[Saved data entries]
•••

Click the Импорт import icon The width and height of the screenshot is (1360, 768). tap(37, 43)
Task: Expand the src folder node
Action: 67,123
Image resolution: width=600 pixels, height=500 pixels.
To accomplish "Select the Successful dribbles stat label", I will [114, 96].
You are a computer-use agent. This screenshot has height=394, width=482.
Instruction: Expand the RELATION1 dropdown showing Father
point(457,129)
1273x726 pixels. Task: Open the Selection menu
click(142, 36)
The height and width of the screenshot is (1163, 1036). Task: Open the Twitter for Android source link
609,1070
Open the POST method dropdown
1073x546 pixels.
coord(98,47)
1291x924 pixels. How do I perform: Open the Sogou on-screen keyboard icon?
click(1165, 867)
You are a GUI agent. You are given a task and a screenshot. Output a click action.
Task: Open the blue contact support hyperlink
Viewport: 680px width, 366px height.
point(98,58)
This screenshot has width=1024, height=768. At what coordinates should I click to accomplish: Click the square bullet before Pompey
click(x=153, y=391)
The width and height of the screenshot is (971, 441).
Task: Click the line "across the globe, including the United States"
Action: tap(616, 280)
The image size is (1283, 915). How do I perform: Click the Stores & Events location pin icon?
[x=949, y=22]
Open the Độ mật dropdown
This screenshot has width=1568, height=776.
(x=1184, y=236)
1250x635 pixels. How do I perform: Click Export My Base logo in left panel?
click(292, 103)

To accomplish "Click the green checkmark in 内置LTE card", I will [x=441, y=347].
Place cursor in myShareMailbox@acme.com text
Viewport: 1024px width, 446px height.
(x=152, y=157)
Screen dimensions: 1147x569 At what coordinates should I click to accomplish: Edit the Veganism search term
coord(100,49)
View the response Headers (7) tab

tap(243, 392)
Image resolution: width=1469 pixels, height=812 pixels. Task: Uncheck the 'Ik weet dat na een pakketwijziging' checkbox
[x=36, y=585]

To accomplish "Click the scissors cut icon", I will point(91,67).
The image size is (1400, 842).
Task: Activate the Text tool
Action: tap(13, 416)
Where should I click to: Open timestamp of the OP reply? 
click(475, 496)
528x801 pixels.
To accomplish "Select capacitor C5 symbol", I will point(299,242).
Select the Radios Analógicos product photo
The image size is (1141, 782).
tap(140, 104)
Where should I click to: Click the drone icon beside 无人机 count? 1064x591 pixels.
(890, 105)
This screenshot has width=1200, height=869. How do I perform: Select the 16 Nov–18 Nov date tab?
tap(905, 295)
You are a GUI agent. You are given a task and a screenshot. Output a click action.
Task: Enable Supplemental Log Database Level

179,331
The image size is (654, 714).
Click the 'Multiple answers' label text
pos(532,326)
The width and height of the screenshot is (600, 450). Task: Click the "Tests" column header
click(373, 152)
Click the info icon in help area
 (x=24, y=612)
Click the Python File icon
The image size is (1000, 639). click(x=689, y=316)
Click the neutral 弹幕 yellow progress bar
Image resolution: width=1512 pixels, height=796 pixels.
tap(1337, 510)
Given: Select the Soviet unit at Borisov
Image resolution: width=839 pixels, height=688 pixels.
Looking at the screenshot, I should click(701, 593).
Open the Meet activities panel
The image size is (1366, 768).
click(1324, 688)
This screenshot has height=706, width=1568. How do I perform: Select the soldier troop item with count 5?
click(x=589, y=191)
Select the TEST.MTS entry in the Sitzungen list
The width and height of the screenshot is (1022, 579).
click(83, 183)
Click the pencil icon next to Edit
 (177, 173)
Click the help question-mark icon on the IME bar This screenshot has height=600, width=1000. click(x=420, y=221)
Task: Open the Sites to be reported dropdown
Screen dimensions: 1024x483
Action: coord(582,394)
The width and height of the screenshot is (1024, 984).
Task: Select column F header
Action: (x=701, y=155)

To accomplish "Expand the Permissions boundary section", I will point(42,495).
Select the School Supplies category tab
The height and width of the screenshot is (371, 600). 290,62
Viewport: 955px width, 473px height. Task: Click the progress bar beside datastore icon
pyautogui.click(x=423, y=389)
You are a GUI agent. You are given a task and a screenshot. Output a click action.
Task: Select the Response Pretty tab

•••

What is needed – Exactly reproduce the lines that run from the line with "Click the help" through the last line of the records, inclusive.

Answer box –
Click the help question-mark icon on the IME bar This screenshot has height=600, width=1000. click(x=420, y=221)
Task: Open the Sites to be reported dropdown
Screen dimensions: 1024x483
Action: coord(582,394)
The width and height of the screenshot is (1024, 984).
Task: Select column F header
Action: (x=701, y=155)

To accomplish "Expand the Permissions boundary section", I will point(42,495).
Select the School Supplies category tab
The height and width of the screenshot is (371, 600). 290,62
Viewport: 955px width, 473px height. Task: Click the progress bar beside datastore icon
pyautogui.click(x=423, y=389)
You are a GUI agent. You are given a task and a screenshot. Output a click action.
Task: Select the Response Pretty tab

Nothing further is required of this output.